Disney To Sever Ties With Jerry Bruckheimer In 2014
The prolific producer will end his collaborative run with the Disney company, who insist his departure has nothing to do with 'The Lone Ranger' flop
Jerry Bruckheimer and Disney are the latest Hollywood couple to end a once beautiful relationship following a period of uncertainty prompted by a series of missteps. Unlike most Hollywood splits though, this one is being handle amicably as both parties agreed to go their separate ways following a difference of opinion on the studio's creative direction.
Bruckheimer (L) and Disney chief Alan Horn (R) both say The Lone Ranger had nothing to do with the split
According to the Hollywood Reporter, Disney released a statement to press on Thursday, 19 September, stating that the studio will look to end it's first-look deal with the producer in 2014. Bruckheimer spoke with THR about the split and insisted that his departure from the studio has nothing to do the failure of his last film, The Lone Ranger. He said that the split comes down to the fact that Disney no longer want to make the kind of movies that he's interested in making and insists their relationship has simply run it's course. However, he did mention that he plans on resolving the matter before it is finalised, and had no concerns as to whether he would be able to reach another contract agreement following the fallout.
"It's time for us to tackle all kinds of movies, not just Disney movies," Bruckheimer told THR. "We're still working on Pirates and hopefully National Treasure, and we still have development at Disney."

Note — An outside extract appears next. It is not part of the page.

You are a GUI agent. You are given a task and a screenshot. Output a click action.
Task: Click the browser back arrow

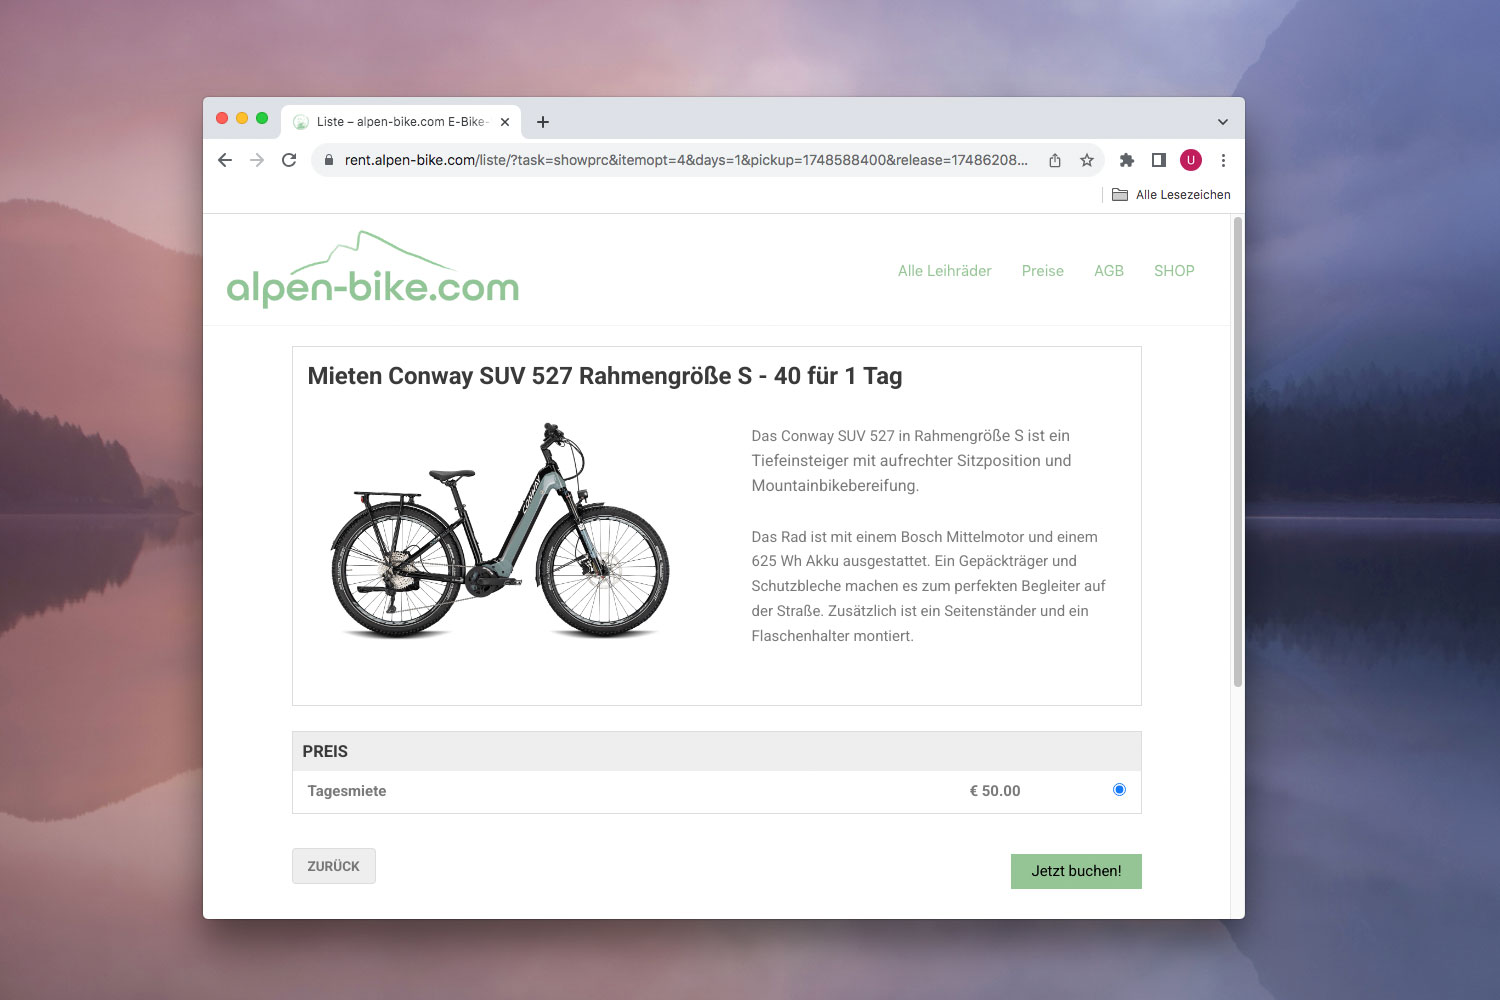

"Our record stands for itself. Ten billion at the box office is not bad," he continued. He went on to claim that the failure of The Lone Ranger at the box office had nothing to do with the split either, insisting that the split is down to nothing more than a difference of opinion. Walt Disney Studios Chairman Alan Horn went on to tell THR that the split doesn't concern the failure of The Lone Ranger, but instead is more to do with Disney's supply of projects already in the pipeline. The movie cost Disney $250 million to make, but brought in less than $50 million during its paltry opening weekend, ging on to bring in only $89 million at the domestic box office.
"We have a full body of work with them. It's not about Lone Ranger. It's more about the types of movies Disney is making, and the types of movies we want to make, in addition to Pirates," Bruckheimer concluded.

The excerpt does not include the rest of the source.